Computational Biology and Bioinformatics
Banik, Sreya (School: Lincoln Park Academy)
The purpose of this in-silico experiment was to explore a way to model the transition of bacterial populations (persister and normal). The hypothesis theorizes that by studying the role of rate parameters in chemical kinetics, a general computational model will produce results that explain the dynamics of bacteria. The approach for this study was to use kinetic rate equations. The rate equations represent the growth rates of bacteria over a span of 6 hours. Mathematica was used in application to come up with the dependence of rate constants. A total of 1000 different simulations were carried out to check the dependency of the cellular population of the rate parameters. In each of the simulation, the rates were perturbed randomly. There were two groups that were tested: Persister and Normal. Along with that, there were 4 parameter values that affected the CFU (Colony Forming Units). After computing the CFU, next correlation coefficient was calculated. Correlation Coefficient (CC) is used to generate the scatter plots to help determine the strength of the variables (parameter and population).
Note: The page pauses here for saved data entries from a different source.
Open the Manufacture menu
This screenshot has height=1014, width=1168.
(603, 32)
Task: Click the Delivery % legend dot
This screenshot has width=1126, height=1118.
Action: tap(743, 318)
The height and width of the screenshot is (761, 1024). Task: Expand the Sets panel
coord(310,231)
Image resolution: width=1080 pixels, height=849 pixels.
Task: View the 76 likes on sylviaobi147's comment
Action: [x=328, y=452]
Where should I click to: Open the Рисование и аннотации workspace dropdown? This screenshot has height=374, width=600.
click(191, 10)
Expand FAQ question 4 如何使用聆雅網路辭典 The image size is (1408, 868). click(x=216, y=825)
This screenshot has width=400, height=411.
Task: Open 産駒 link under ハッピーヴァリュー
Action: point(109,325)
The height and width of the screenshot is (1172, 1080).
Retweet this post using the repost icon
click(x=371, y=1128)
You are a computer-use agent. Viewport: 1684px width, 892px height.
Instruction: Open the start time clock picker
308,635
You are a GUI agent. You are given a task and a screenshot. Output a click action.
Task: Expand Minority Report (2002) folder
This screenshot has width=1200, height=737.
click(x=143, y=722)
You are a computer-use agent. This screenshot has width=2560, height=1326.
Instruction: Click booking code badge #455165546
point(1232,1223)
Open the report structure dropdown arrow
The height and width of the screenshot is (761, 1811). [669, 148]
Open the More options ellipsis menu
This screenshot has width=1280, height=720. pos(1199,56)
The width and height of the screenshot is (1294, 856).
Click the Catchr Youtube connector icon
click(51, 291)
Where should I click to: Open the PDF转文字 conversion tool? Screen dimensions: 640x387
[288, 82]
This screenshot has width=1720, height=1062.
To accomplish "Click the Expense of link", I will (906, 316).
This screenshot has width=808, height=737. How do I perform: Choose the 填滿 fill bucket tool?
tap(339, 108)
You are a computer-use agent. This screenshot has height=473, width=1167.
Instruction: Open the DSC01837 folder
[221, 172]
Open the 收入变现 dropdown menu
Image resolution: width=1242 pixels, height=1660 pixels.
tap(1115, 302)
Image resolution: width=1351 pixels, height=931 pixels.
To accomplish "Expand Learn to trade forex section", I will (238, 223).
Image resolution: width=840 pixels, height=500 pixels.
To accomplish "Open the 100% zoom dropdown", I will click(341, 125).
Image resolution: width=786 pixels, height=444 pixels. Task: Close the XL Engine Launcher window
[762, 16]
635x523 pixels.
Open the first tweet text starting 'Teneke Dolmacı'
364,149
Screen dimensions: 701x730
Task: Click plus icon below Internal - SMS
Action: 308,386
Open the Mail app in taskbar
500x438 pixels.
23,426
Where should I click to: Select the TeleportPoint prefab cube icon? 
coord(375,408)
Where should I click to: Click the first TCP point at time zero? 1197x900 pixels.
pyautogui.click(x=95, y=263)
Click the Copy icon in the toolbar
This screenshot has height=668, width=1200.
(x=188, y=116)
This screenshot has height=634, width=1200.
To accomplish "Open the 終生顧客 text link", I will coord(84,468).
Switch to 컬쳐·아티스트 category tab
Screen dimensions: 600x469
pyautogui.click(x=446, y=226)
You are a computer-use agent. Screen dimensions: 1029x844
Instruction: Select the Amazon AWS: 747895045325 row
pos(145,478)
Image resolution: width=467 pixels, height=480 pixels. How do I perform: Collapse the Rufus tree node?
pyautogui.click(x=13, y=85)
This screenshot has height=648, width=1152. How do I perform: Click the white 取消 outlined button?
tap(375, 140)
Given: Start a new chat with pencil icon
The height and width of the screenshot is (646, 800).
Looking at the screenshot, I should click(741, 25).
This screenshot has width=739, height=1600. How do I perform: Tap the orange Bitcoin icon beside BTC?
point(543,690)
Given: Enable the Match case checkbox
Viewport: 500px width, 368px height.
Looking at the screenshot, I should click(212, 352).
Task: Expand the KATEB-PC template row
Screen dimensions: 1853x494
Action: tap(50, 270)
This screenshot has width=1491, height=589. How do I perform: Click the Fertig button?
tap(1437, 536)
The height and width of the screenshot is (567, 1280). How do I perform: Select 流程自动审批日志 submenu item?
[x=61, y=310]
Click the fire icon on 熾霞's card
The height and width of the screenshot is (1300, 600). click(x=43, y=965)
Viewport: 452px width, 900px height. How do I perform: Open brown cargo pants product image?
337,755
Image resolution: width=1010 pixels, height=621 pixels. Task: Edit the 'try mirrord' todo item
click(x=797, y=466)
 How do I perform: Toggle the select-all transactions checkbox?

For normal cells, the CC values were .037, -.024, .917, & -.037; for persister, the values were .046, -.1, .912, & -.037. These suggest that the parameters a and μn shows a positive correlation with cellular population. While parameters b and μp show a negative correlation. These results provide support that the hypothesis, there will be a way to graphically showcase the dynamics of persister and normal bacteria using rate parameters.